> _SELECTED EXCERPT_:

++++++++

This not the description of the trial of an accused terrorist, but of a typical criminal trial in China. Currently, China operates under a continental, or inquisitorial, model for its criminal trials, where judicial independence and the basic rights of the accused are far less entrenched than in Canada.

But as with everything in China, this is changing, and new ideas, approaches and philosophies are seeping into the country’s criminal justice system. Thanks to a group of criminal lawyers in Canada, Chinese lawyers are learning about our adversarial model for criminal justice, and Chinese criminal defence lawyers are hoping to incorporate some of these ideas into their evolving system.

Heather Perkins-McVey is a criminal defence lawyer in Ottawa who has travelled to China three times since she helped found the criminal law reform & advocacy project. This project, which is run as part of the Canadian Bar Association’s international development program, has created links between Canadian and Chinese criminal defence lawyers by sending Canadian lawyers to China and hosting visits by Chinese lawyers in Canada.

“There is very little you can do if all you are doing is exchanging affidavit materials,” Perkins-McVey told The Lawyers Weekly, in describing the challenges faced by Chinese defence lawyers. Perkins-McVey has witnessed some reforms in China’s criminal law, but the changes are much slower than the radical revolution in China’s economy. “There was a period of time when it seemed that they were really moving forward at quite a heady pace,” said Perkins-McVey. “However, it also seemed that perhaps they flew too far, too high, too quickly, and then there seemed to be a slight retreat.

It is still dangerous to be a criminal defence lawyer in China. But I do see that they are sticking with stronger conviction about the need for reform and about the need for legal counsel.”

++++++++

> _DATA EXTRACT_:
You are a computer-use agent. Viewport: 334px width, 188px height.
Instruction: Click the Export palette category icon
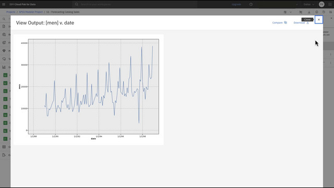[4, 155]
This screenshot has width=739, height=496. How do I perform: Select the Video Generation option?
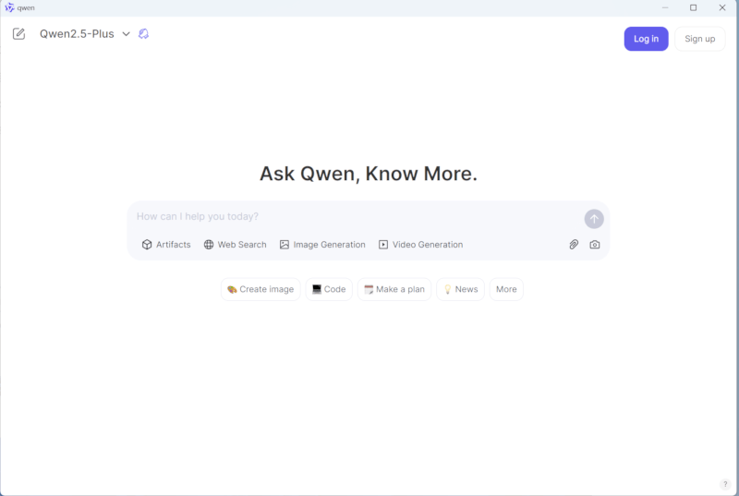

++++++++

> _AIM 1_: Decide whether each statement agrees with the article on China's criminal justice system, answering yes or no and quoting the deciding words from the article. (a) The criminal law reform & advocacy project is run as part of the Canadian Bar Association's international development program. (b) According to the article, changes in China's criminal law have matched the pace of its economic revolution. (c) Perkins-McVey has traveled to China four times since helping found the project.
> _AIM 2_: Resume the article on China's criminal justice system, starting after its last sentence.

> _TASK RESULT 1_:
(a) Yes: "which is run as part of the Canadian Bar Association’s international development program"
(b) No: "the changes are much slower than the radical revolution in China’s economy"
(c) No: "has travelled to China three times since she helped found the criminal law reform & advocacy project"

> _TASK RESULT 2_:
The CBA China project has been around since 2003, and in late November, two Chinese lawyers visited Canada to plan the next visit by Canadian lawyers in China at the Criminal Law Committee’s annual meeting in January 2008.

Dr. Gu Yongzhong, a professor with the Procedural Law Research Centre at China University of Political Science and Law in Beijing and vice-chair of China’s Criminal Law Committee, was one of the delegates who arrived in Canada late last month. He optimistically pointed out that a new law will take effect next summer in China allowing lawyers to interview their clients without being monitored by the state. At the present time, Dr. Gu says, “the prosecutors or police monitor [criminal lawyers] when they are interviewing [clients]. In some situations, they even stand between them.”

Gil McKinnon, a criminal lawyer in Vancouver who has travelled to China twice with the program, says there are two main areas where the knowledge of Canadian lawyers can be of assistance: explaining how our adversarial system works and skills training. “We go diplomatically, explaining our system so that they can understand the basic and fundamental concepts of presumption of innocence and burden of proof on the Crown and the right to silence of the accused.... Chinese lawyers who are at the forefront of this project at the CBA... are [also] very interested in seeing how Canadian lawyers use their skills, particularly cross-examination, to... incorporate some of that into their own criminal trials.”

Andrea Redway, who heads the criminal law reform & advocacy project, says there are four components to the project. First is capacity building, which includes helping Chinese criminal lawyers communicate to their peers through newsletters and a website; second is a training component, which funds the trips to and from China; third is law reform; and fourth is public education. The law reform component includes assistance to Chinese lawyers in making submissions on a new model criminal procedure law to the Chinese government.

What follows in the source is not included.